Please tally the lines of the material below that contain the string "dimensions", and give only the number.

....

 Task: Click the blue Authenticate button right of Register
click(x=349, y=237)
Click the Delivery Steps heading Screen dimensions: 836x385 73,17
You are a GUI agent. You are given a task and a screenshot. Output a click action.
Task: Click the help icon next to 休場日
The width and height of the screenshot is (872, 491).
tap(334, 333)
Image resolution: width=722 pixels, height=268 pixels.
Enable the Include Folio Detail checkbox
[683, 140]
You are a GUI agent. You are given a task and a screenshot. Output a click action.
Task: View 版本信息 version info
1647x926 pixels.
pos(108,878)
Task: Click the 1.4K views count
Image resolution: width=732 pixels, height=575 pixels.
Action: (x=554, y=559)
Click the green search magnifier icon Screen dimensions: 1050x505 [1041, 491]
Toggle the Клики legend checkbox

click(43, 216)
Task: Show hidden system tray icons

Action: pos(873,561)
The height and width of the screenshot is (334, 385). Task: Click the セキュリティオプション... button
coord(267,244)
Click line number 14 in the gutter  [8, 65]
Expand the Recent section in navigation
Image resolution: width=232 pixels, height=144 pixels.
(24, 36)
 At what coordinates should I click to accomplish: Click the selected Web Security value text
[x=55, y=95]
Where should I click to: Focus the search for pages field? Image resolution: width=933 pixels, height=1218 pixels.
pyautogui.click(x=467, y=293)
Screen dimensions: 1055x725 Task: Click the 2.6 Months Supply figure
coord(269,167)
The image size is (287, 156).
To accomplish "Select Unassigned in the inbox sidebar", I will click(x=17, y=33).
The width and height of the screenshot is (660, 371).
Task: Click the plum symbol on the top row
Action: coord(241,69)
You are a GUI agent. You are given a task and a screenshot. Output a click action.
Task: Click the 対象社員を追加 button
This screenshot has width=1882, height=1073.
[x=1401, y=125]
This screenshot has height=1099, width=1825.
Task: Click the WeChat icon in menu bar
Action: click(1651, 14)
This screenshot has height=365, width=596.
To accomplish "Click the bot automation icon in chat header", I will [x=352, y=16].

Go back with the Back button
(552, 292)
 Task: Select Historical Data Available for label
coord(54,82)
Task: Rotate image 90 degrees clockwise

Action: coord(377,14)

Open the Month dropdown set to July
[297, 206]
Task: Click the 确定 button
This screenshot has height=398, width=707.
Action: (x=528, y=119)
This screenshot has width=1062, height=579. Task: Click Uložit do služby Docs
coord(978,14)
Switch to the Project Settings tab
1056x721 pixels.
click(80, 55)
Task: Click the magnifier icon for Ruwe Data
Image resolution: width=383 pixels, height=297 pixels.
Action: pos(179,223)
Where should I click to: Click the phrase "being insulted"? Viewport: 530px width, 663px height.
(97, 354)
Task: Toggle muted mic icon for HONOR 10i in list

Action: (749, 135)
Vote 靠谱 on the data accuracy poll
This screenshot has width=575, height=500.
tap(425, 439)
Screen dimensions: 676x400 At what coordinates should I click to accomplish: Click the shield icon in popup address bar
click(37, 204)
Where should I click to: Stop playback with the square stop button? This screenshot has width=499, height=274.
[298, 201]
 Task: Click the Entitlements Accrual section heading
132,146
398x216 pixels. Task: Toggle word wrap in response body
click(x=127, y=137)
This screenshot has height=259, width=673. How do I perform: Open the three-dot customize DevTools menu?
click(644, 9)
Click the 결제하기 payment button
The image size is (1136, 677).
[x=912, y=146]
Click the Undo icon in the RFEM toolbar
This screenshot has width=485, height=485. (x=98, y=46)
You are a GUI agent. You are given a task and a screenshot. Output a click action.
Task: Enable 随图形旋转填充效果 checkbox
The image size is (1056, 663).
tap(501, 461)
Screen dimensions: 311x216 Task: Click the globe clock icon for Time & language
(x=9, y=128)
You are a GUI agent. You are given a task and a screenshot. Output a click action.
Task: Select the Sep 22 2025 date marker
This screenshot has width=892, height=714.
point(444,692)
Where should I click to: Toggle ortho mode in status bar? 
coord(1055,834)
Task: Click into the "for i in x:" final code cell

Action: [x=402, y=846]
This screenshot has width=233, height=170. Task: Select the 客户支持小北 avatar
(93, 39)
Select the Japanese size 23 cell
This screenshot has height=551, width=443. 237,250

....

(FULL OUTPUT): 5